* _Collected data_
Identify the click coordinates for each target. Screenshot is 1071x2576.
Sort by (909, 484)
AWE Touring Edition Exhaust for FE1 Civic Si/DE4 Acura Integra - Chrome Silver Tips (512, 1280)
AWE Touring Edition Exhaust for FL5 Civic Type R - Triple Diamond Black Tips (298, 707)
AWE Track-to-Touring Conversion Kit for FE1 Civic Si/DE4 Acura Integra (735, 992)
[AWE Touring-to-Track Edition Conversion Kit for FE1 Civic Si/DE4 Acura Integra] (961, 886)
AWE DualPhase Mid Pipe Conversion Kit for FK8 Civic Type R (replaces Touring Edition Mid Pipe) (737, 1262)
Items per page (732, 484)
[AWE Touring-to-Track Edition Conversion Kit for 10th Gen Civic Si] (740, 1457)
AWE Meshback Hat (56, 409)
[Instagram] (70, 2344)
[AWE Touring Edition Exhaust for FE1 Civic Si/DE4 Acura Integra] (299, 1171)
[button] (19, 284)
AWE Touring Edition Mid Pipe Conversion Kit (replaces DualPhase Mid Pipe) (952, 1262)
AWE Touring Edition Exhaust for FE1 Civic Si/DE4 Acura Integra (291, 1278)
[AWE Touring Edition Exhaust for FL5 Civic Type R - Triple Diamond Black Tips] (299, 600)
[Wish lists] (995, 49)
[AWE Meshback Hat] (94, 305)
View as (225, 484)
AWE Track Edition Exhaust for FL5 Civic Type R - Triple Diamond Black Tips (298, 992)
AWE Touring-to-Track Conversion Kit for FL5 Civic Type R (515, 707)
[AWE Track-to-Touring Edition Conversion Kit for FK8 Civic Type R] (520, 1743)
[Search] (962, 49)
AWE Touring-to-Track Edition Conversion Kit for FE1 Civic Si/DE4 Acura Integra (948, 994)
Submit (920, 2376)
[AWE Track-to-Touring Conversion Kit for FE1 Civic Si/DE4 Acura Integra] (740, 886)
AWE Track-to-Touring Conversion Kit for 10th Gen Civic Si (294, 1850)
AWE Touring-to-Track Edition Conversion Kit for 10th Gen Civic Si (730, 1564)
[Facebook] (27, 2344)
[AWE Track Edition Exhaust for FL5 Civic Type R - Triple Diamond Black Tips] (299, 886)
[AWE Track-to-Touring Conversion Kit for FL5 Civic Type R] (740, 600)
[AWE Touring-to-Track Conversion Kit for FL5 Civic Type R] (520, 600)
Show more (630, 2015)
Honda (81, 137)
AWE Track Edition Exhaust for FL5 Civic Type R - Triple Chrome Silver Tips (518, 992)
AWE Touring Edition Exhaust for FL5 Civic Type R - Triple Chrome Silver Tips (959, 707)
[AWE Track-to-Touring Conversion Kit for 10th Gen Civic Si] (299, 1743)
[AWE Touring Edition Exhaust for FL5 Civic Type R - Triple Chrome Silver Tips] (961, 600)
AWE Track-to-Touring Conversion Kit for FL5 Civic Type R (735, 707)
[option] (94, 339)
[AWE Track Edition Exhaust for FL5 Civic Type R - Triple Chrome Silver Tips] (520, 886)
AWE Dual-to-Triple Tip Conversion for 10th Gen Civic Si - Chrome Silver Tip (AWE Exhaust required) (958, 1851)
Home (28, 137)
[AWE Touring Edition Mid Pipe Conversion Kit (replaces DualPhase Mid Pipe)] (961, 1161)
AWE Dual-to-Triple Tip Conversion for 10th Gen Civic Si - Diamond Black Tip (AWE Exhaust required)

* _TASK GOAL_
Check every line of the data, and copy the ones that contain "Silver".

* _SOLUTION TO THIS TASK_
AWE Touring Edition Exhaust for FE1 Civic Si/DE4 Acura Integra - Chrome Silver Tips (512, 1280)
AWE Track Edition Exhaust for FL5 Civic Type R - Triple Chrome Silver Tips (518, 992)
AWE Touring Edition Exhaust for FL5 Civic Type R - Triple Chrome Silver Tips (959, 707)
[AWE Touring Edition Exhaust for FL5 Civic Type R - Triple Chrome Silver Tips] (961, 600)
[AWE Track Edition Exhaust for FL5 Civic Type R - Triple Chrome Silver Tips] (520, 886)
AWE Dual-to-Triple Tip Conversion for 10th Gen Civic Si - Chrome Silver Tip (AWE Exhaust required) (958, 1851)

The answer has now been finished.